[Opening RECORDS SHOWN section]

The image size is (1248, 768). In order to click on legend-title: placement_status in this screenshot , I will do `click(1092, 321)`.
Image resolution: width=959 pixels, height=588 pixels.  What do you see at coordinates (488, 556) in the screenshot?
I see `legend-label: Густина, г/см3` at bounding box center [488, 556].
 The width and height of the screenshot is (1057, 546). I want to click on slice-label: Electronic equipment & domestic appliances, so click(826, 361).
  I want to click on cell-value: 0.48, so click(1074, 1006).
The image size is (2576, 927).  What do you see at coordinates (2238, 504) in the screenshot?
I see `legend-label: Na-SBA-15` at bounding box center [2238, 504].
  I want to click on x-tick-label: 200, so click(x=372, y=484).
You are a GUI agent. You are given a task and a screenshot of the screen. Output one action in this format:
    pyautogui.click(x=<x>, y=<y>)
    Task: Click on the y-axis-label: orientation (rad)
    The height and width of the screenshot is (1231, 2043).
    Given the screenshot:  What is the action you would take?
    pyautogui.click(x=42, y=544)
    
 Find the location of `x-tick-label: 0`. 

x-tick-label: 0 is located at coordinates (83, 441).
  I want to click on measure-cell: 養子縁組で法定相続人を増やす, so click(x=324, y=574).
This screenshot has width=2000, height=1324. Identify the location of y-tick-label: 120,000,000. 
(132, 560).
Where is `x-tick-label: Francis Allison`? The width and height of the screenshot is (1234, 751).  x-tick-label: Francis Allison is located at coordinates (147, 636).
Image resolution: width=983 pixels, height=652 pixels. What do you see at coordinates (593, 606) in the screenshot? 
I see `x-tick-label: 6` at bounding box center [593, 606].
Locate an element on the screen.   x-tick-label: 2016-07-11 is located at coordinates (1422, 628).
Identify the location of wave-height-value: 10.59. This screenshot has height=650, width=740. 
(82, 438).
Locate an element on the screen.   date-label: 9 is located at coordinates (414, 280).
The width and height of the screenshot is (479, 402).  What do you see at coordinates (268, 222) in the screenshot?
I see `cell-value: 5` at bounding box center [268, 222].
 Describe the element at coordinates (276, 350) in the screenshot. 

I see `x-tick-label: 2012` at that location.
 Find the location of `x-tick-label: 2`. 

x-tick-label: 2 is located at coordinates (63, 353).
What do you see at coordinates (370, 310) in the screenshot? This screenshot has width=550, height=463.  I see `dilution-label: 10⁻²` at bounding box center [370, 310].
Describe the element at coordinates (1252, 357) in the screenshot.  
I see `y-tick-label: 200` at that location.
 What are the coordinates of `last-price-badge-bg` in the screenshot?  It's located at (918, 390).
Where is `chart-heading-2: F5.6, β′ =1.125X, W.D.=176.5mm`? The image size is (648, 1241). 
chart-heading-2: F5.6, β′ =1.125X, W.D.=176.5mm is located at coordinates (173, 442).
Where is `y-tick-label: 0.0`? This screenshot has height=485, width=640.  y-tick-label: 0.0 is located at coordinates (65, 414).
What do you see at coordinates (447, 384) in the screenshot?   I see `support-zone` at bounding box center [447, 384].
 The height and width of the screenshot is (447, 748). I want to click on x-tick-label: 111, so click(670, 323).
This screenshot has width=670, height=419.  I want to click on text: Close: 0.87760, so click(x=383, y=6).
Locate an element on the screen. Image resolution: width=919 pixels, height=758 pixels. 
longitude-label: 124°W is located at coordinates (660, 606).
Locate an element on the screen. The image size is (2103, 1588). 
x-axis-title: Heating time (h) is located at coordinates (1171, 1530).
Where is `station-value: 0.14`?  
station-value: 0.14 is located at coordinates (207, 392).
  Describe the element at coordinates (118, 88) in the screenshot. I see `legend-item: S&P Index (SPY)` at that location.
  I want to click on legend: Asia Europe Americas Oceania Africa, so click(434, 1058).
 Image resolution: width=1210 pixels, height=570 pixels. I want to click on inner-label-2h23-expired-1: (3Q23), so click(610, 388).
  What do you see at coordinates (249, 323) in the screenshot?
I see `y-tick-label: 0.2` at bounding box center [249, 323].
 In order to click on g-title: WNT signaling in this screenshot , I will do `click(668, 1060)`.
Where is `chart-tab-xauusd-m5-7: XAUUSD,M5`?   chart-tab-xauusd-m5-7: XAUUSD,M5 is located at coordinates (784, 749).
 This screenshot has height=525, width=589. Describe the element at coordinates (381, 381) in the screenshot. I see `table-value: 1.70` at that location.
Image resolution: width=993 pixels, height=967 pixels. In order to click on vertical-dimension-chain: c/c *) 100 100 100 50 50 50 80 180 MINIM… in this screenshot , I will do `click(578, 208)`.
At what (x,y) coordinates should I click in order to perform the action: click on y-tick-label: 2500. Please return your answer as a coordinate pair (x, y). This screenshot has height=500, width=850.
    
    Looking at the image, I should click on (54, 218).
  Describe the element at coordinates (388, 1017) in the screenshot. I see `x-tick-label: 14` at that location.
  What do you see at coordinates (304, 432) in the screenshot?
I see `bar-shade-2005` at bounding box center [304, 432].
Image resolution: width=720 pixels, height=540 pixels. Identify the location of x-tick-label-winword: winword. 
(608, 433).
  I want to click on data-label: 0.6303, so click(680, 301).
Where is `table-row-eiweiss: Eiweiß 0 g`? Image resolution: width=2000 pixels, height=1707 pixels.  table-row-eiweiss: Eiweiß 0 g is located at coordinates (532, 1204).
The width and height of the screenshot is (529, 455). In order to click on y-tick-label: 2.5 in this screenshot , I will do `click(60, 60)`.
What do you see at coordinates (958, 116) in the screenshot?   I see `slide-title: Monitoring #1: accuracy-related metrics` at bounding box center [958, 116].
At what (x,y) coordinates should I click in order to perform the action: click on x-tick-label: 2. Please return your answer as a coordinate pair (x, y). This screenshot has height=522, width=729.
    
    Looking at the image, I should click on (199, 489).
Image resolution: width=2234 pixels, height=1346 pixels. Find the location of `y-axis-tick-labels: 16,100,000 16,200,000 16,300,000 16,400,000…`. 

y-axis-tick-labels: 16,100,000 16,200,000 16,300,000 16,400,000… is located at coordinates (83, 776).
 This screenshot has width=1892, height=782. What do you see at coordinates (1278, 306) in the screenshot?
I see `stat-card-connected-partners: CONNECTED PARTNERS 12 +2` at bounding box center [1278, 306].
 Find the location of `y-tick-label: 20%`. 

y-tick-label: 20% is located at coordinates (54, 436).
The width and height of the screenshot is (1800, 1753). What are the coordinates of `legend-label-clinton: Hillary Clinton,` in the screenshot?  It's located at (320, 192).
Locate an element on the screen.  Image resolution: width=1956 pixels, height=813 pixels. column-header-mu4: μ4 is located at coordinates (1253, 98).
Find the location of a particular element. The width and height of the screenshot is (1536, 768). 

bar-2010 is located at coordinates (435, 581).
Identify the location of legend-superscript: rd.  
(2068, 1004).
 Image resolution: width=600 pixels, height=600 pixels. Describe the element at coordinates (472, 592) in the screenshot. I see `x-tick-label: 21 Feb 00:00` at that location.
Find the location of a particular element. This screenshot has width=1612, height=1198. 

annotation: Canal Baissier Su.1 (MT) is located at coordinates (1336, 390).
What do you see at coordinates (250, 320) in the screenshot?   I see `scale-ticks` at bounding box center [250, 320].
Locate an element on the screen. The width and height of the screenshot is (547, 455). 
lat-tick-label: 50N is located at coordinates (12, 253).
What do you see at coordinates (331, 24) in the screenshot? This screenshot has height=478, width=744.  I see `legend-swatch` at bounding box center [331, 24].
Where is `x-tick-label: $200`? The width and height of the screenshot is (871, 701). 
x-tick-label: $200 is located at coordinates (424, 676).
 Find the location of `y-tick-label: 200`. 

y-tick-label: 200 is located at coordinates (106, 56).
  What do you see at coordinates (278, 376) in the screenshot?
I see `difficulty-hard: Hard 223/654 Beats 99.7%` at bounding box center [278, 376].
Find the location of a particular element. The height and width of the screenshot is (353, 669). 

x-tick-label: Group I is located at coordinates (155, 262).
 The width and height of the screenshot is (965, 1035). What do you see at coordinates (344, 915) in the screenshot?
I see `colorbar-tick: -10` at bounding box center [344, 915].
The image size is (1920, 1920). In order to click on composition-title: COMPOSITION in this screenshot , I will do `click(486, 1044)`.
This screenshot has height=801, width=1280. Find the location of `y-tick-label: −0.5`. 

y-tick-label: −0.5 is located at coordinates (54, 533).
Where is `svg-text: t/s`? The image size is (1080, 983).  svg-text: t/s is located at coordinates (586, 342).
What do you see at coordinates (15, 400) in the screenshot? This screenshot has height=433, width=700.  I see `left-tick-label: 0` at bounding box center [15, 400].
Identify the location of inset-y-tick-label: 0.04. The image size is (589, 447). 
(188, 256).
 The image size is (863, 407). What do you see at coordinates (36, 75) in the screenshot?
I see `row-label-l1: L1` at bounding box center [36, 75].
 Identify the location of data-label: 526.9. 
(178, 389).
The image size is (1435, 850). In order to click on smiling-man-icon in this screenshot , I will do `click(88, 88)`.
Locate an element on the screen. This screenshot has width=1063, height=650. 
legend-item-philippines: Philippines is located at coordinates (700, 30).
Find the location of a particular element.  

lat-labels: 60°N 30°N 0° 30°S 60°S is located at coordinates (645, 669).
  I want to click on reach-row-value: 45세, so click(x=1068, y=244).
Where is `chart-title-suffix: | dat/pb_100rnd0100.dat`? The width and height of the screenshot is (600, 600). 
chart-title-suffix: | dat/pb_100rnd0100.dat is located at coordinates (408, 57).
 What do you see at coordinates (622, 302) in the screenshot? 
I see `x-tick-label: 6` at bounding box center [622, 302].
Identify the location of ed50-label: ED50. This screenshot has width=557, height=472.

[Closing RECORDS SHOWN section]

» YOUR INSTRUCTIONS
Duplicate the lines between the one holding "at (918, 390)." and the one holding "chart-heading-2: F5.6, β′ =1.125X, W.D.=176.5mm is", inclusive.

» RESULT
 What are the coordinates of `last-price-badge-bg` in the screenshot?  It's located at (918, 390).
Where is `chart-heading-2: F5.6, β′ =1.125X, W.D.=176.5mm`? The image size is (648, 1241). 
chart-heading-2: F5.6, β′ =1.125X, W.D.=176.5mm is located at coordinates (173, 442).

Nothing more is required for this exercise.